Fantasyland by Sam Walker

raoulraoul

It’s interesting that someone is reviewing Sam Walker’s book years after it came out, but this is someone who doesn’t have any interest in fantasy baseball or fantasy punditry. What is interesting is that he pulls a couple of quotes from the book in which Sam describes how much money he’s spent to win the league. The first one seems like a reasonable investment, but the second, which comes near the end of the book, when it’s clear that victory isn’t in sight, is an alarmingly large figure.

My first thought, upon reading that, was that it mistake, it drained me of empathy for Sam’s efforts.
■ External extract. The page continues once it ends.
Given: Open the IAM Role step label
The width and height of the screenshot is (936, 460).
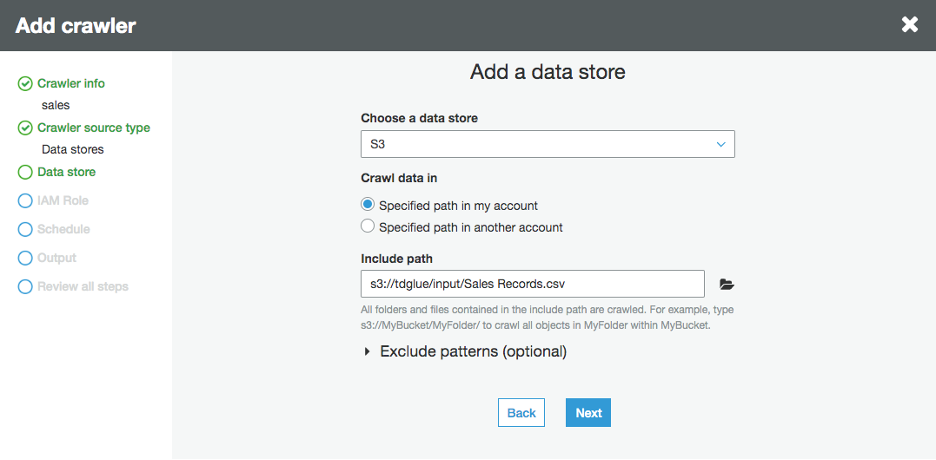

Raoulraoul goes a little further and says that it makes him care not one bit (which he really didn’t anyway, but that’s not the point). But I think he’s overlooking something that Sam had to do in the book to make it work,  whether he won or not. He had to make the mountain high enough, and yet, he couldn’t just say that he opponents were geniuses.
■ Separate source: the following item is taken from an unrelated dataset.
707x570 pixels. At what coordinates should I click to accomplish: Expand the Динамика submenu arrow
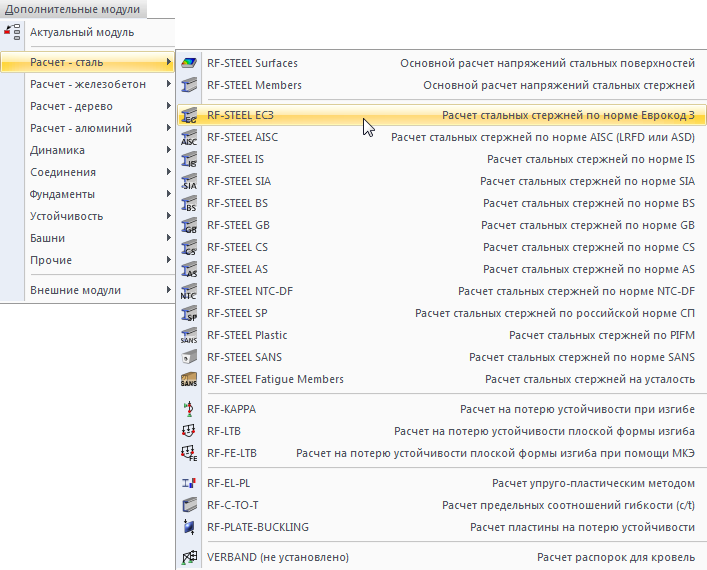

They had to know lots more than him, but not so much that he–with his insider access to the baseball clubhouse–couldn’t overcome it by cramming. The 50k he spent trying ups the ante in the book, increases the drama, and makes it better yarn.

No, it doesn’t make him seem a more sensible person, or one you want to be like–and that may be a flaw–but it serves a purpose other than cluelessness.